> RAW DATA:
- - -
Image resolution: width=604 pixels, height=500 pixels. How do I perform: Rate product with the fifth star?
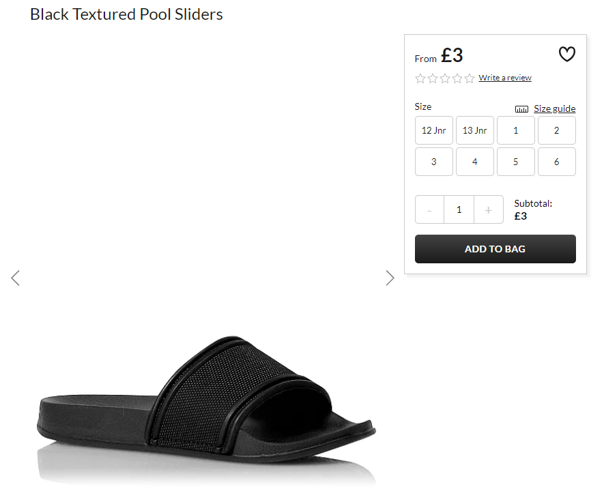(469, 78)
- - -
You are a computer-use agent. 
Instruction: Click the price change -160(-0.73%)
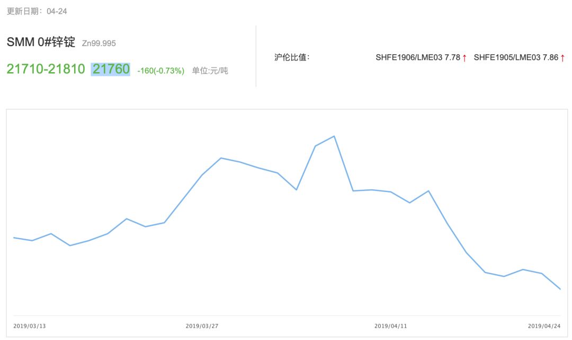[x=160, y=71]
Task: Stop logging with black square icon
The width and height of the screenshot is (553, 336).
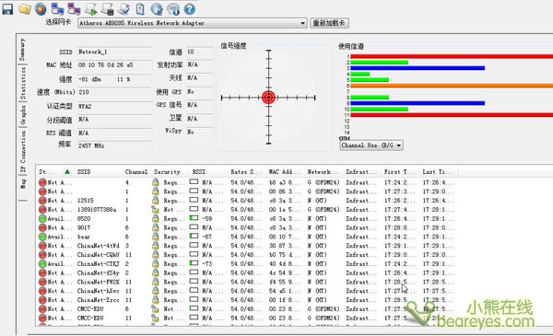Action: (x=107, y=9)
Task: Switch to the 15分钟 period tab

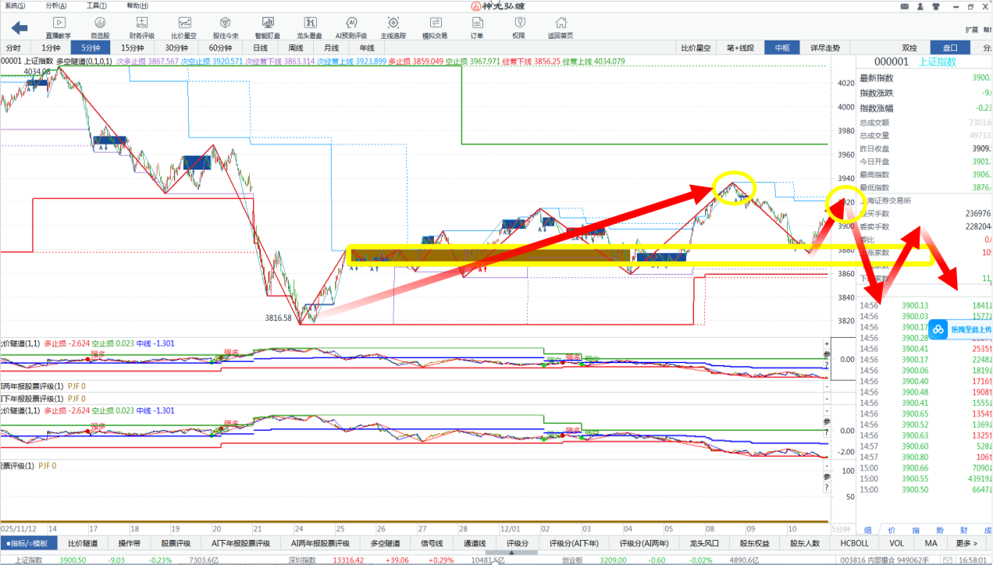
- - -
> REQUIRED ACTION: With "Task" as the word to match, copy each line of the records that has it.

> RESULT BELOW:
Task: Stop logging with black square icon
Task: Switch to the 15分钟 period tab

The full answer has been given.